Salaman antara Jokowi dan
Prabowo akan berdampak dahsyat bagi penghuni negeri ini, meskipun pengamat
yang biasanya genit perlu survei apakah itu dilakukan dengan tulus atau
sekadar akting. Presenter televisi pun akan sibuk mengulas, siapa yang lebih
dulu menyodorkan tangan, meski itu tidak penting-penting amat. Bagi
masyarakat kebanyakan yang tak pernah nyinyir, salaman kedua pemimpin ini
pastilah tulus dan itu jadi simbol dari bertemunya dua hati. Seseorang
disebut kesatria jika ia kalah dengan tetap berdiri tegak dan menang dengan
tidak menjadi angkuh.
Siapa yang menang dan yang
kalah? Komisi Pemilihan Umum (KPU) sudah menetapkan bahwa Jokowi yang menang.

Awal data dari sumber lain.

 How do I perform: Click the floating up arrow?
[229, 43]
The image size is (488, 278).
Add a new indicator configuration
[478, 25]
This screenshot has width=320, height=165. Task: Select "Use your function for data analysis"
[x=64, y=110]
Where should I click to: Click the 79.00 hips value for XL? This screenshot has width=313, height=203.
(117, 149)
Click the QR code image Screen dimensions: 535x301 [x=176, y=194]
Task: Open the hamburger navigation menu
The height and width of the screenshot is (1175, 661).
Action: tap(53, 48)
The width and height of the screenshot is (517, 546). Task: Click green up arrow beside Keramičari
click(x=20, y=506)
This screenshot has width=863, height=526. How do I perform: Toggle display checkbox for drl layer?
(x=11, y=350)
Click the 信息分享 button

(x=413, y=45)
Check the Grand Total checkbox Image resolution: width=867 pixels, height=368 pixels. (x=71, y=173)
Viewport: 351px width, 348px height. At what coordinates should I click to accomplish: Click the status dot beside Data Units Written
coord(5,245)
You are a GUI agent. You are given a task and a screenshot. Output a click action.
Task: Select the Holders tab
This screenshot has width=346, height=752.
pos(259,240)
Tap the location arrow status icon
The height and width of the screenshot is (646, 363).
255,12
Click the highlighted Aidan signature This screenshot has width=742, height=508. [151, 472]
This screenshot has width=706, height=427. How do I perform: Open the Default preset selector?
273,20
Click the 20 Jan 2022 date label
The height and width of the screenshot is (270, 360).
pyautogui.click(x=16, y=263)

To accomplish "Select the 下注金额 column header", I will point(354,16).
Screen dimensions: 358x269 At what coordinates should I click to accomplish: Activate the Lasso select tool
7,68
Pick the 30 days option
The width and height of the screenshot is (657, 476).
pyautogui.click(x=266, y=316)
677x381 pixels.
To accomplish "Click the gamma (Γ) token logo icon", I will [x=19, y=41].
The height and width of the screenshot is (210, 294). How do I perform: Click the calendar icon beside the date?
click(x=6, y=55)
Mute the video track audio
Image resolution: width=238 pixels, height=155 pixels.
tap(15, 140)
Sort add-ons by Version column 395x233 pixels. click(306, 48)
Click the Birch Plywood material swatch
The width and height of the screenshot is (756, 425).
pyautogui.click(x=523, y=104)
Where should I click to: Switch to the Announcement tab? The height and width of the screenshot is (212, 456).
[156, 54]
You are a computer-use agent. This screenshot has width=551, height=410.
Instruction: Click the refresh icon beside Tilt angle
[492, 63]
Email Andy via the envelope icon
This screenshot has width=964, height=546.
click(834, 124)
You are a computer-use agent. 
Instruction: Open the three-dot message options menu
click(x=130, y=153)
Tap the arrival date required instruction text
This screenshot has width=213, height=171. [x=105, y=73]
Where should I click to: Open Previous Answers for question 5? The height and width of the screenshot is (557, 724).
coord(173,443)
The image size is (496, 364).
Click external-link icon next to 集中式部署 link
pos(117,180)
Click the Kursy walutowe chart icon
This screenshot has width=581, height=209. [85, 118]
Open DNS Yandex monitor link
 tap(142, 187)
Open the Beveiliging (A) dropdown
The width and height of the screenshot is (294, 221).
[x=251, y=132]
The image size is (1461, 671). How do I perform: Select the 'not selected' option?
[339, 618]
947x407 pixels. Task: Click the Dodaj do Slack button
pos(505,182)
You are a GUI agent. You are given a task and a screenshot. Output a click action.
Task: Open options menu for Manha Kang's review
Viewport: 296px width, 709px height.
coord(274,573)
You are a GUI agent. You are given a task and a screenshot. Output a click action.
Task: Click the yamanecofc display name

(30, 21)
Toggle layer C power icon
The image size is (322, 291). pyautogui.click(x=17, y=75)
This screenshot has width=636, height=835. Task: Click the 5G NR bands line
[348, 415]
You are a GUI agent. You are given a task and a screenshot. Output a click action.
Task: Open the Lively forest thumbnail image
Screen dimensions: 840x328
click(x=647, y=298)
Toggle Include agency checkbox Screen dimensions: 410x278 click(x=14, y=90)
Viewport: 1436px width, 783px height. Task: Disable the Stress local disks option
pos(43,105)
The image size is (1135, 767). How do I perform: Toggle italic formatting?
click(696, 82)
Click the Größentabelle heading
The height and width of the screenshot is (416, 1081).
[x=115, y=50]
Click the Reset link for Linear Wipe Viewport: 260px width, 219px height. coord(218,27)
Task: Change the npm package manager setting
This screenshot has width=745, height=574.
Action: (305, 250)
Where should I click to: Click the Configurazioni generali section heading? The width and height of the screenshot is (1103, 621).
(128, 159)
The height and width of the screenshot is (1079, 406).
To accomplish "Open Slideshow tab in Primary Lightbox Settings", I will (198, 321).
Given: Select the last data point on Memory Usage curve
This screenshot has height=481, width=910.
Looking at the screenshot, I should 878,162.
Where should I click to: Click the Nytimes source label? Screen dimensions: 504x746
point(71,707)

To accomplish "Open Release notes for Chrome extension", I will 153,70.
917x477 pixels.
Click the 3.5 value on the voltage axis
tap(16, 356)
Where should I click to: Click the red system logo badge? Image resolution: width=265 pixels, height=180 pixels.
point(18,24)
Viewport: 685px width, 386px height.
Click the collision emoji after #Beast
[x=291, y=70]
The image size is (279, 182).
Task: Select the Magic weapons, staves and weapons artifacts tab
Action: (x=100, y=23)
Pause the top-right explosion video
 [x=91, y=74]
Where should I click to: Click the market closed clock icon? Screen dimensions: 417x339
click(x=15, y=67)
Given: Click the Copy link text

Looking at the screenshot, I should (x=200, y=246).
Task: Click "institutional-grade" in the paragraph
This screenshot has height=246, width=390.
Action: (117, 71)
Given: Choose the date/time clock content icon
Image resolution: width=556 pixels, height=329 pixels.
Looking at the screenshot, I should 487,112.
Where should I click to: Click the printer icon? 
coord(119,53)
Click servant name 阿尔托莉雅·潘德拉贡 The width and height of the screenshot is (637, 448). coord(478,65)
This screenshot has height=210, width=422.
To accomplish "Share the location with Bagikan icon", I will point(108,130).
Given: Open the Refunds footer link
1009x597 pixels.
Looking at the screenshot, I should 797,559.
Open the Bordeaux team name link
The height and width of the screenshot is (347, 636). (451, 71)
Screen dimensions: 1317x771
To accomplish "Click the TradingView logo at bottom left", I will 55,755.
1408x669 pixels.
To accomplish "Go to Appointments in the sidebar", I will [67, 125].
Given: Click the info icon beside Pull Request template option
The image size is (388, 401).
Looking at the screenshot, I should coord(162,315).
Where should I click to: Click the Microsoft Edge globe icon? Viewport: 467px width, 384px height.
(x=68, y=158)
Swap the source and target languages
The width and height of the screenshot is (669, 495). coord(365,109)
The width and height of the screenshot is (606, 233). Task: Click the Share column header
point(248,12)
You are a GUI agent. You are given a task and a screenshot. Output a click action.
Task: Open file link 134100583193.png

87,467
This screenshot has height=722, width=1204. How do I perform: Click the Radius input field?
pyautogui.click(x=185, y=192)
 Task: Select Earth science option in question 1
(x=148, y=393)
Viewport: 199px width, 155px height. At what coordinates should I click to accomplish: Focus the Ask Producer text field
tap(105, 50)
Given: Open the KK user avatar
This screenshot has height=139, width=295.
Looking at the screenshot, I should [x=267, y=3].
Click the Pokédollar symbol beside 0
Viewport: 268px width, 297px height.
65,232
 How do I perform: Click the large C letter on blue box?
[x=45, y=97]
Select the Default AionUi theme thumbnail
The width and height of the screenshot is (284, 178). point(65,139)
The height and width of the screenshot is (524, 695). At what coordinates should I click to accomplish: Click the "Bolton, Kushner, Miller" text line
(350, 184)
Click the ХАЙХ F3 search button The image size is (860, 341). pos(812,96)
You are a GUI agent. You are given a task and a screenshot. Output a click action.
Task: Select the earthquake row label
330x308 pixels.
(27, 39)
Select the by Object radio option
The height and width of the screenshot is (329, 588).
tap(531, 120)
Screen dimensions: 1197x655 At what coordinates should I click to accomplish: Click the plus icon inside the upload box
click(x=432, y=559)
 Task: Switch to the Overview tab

Tapi, menurut konstitusi, jika KPU tak dipercaya memutuskan kemenangan, maka
pemenang pilpres ditentukan oleh sembilan orang. Mereka adalah hakim Mahkamah
Konstitusi. Kalau sembilan pengadil ini bilang Prabowo menang, Jokowi harus
kalah. Begitu pula sebaliknya.
Tetapi jutaan orang sudah tahu siapa yang
menang berdasarkan "proses yang berjalan secara transparan" dan
hitung cepat yang ilmiah, bukan dari lembaga survei abal-abal yang sudah
meminta maaf. Akan halnya hakim konstitusi riskan untuk berbuat curang
apalagi menerima suap, karena pasti ada efek jera dari hukuman seumur hidup
yang diterima mantan Ketua MK.
Yang kalah harus berjiwa besar
dan menyalami atau minimal memberi selamat kepada yang menang, apalagi masih
di bulan Syawal. Lalu introspeksi, kenapa bisa kalah. Jika MK tetap
memutuskan Prabowo kalah, ini kesempatan buat Gerindra bertanya: kenapa
partai nasionalis yang melesat ke depan dengan kader yang memberi harapan,
gagal memenangkan jagonya? Apakah karena faktor Prabowo yang lebih tua
daripada Jokowi? Atau jangan-jangan kemasukan partai yang memperjuangkan
kekhasan sempit sehingga masyarakat khawatir Bhinneka Tunggal Ika dan
Pancasila terhapus dari garuda Indonesia. Prabowo dan pimpinan Gerindra bisa
membedahnya dengan jernih jika keikhlasan menerima kekalahan itu dilakukan.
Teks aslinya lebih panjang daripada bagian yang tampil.